#### Required work
Only the lines from the one containing "1000x731 pixels. Task: Open" to the end of the listing below should be returned, exactly as written and without pictures.

::::::::

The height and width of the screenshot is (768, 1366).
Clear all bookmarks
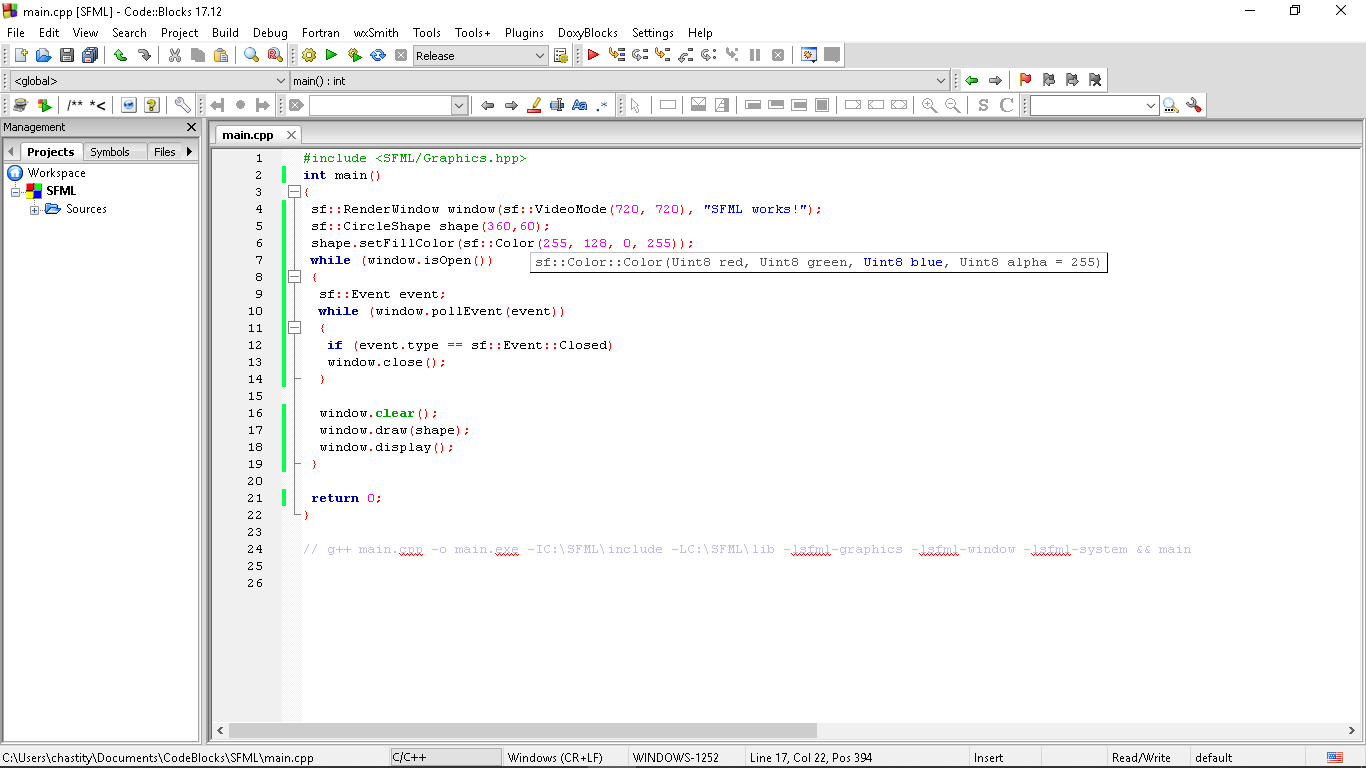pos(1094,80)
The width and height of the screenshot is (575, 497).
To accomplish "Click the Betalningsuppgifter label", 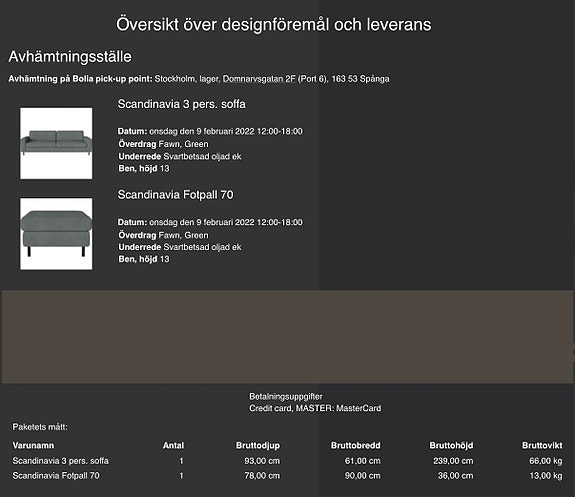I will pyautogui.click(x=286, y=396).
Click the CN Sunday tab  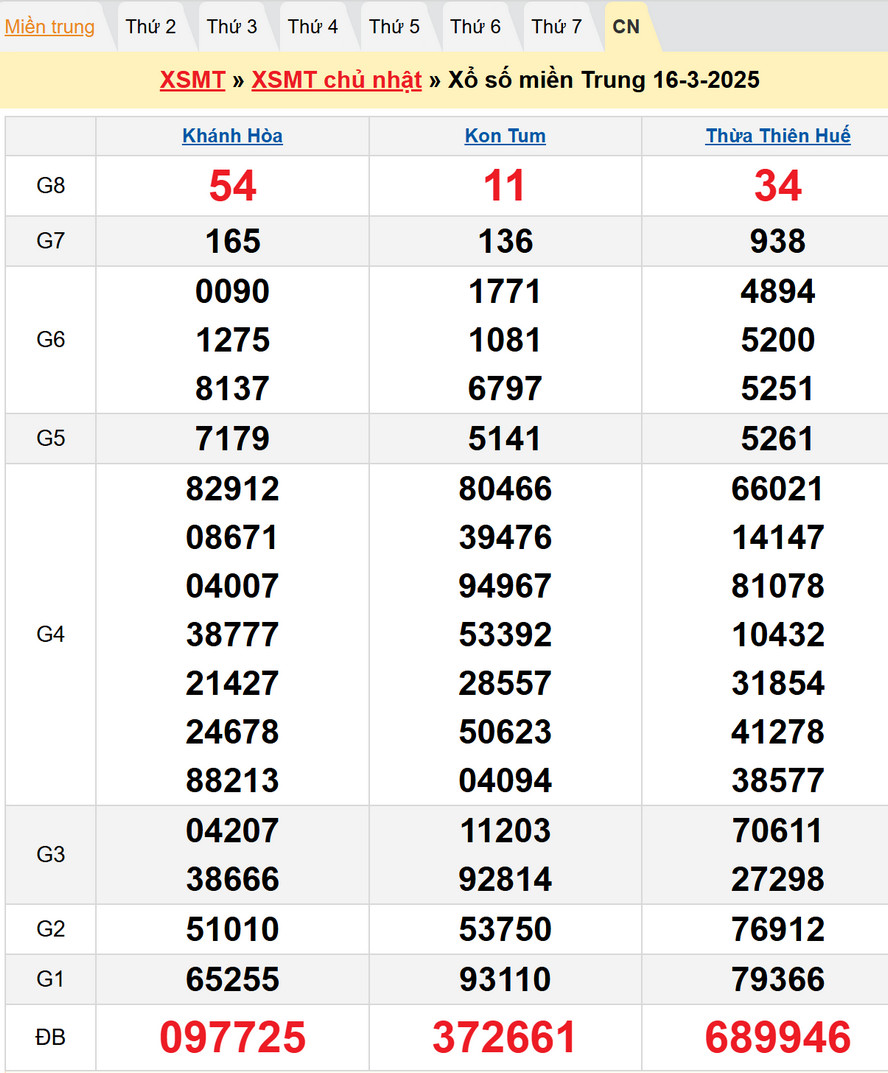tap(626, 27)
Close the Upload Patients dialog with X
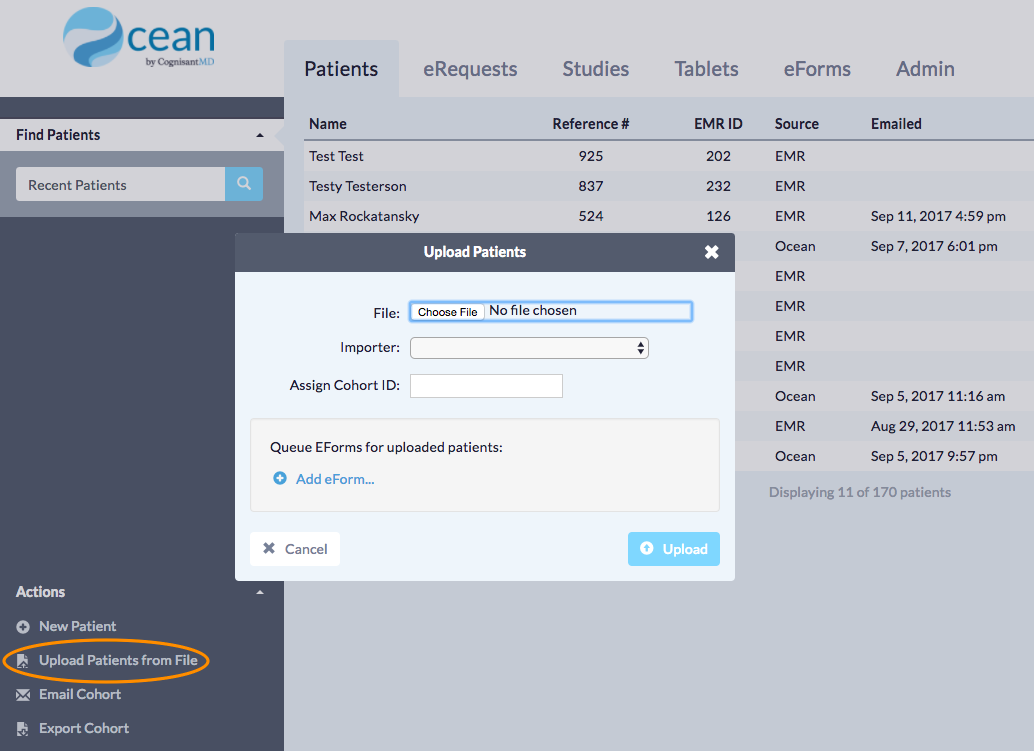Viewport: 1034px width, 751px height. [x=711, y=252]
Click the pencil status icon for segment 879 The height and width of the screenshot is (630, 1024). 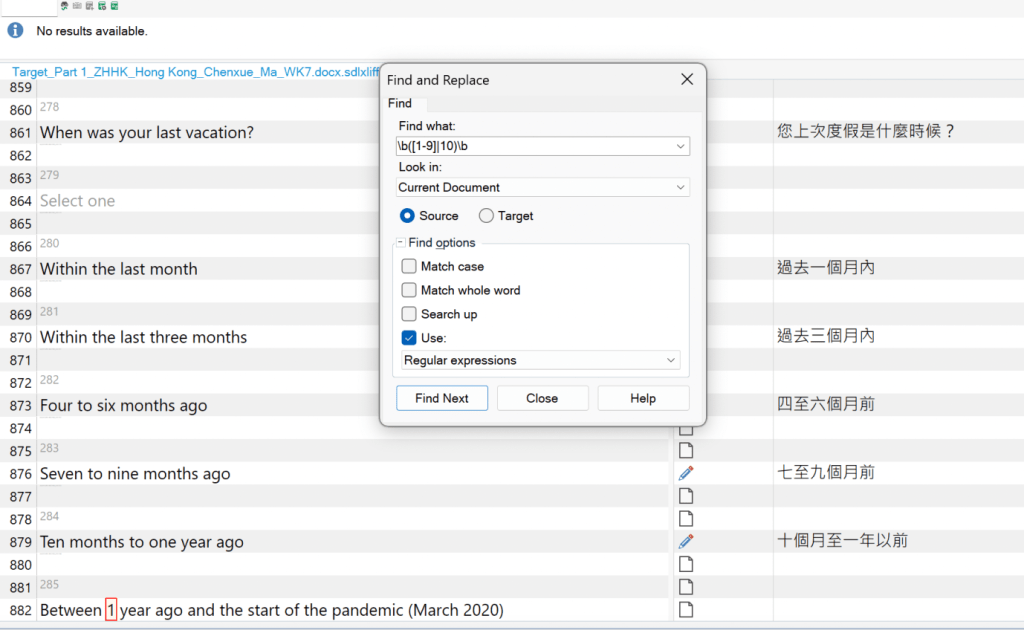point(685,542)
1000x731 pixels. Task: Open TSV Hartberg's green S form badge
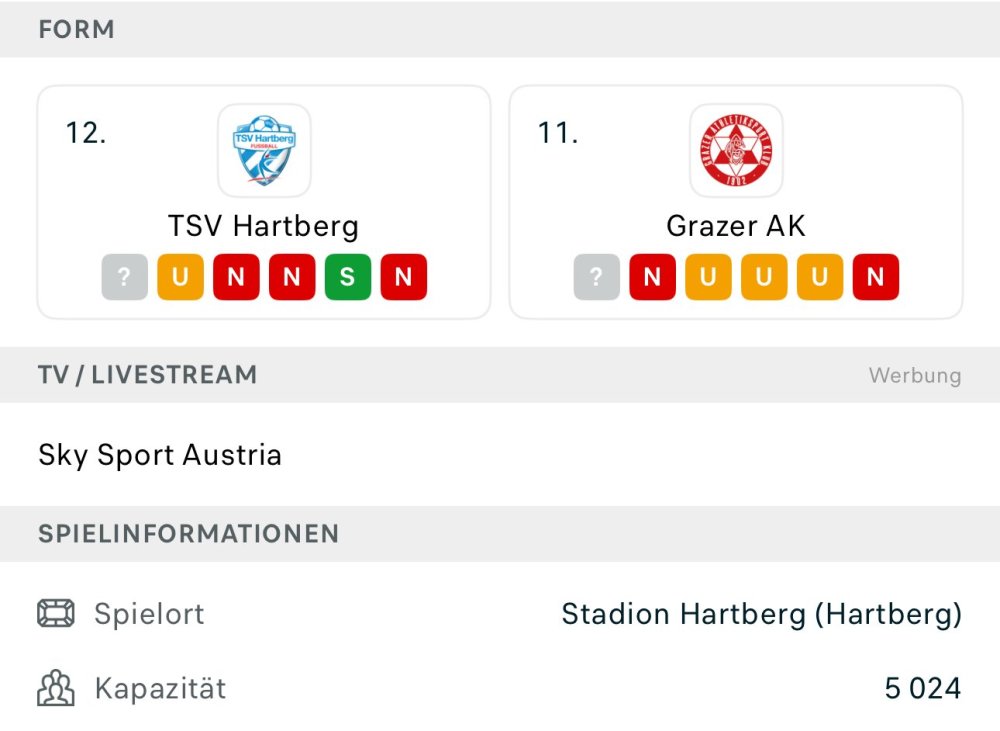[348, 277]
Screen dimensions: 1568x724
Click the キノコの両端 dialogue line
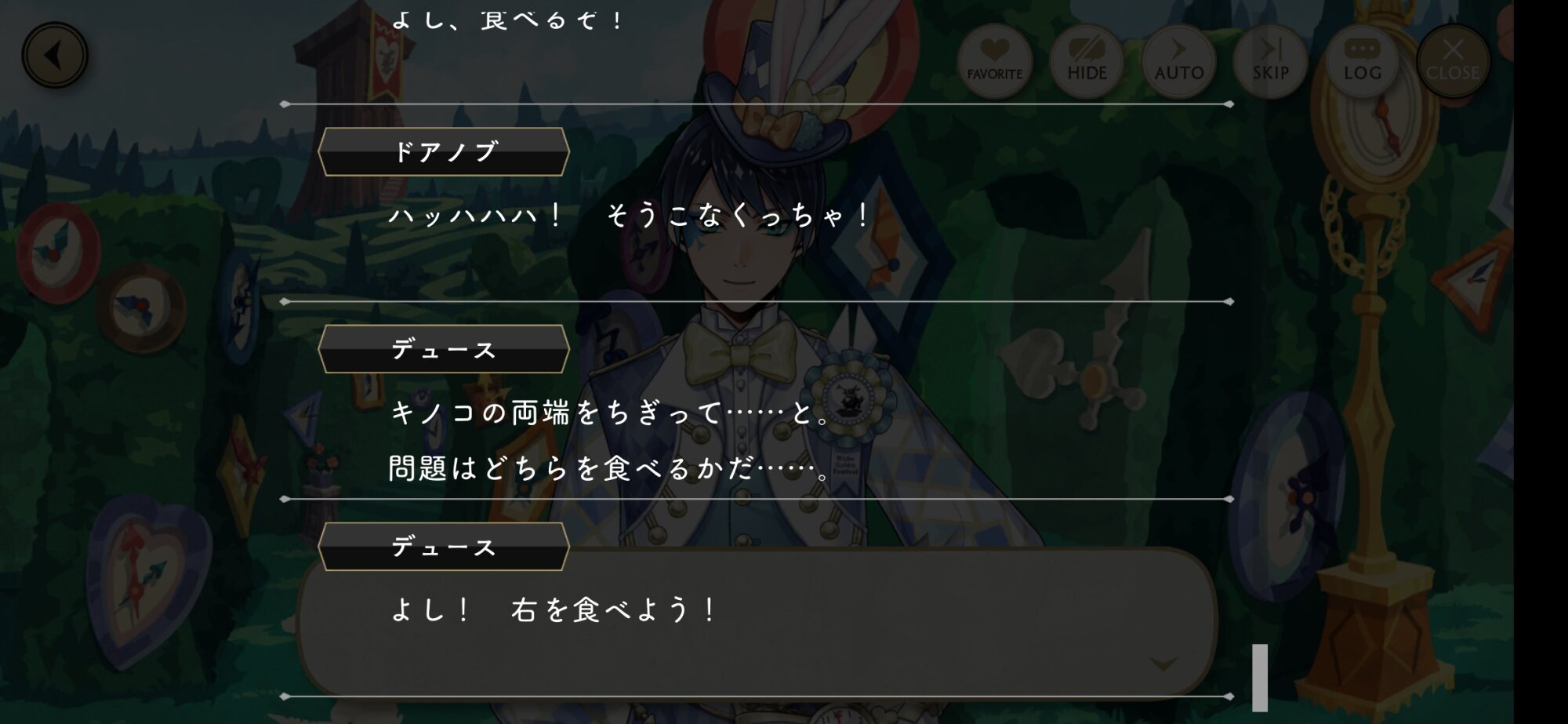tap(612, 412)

::::::::

#### Task response
1000x731 pixels. Task: Open TSV Hartberg's green S form badge
[348, 277]
Screen dimensions: 1568x724
Click the キノコの両端 dialogue line
tap(612, 412)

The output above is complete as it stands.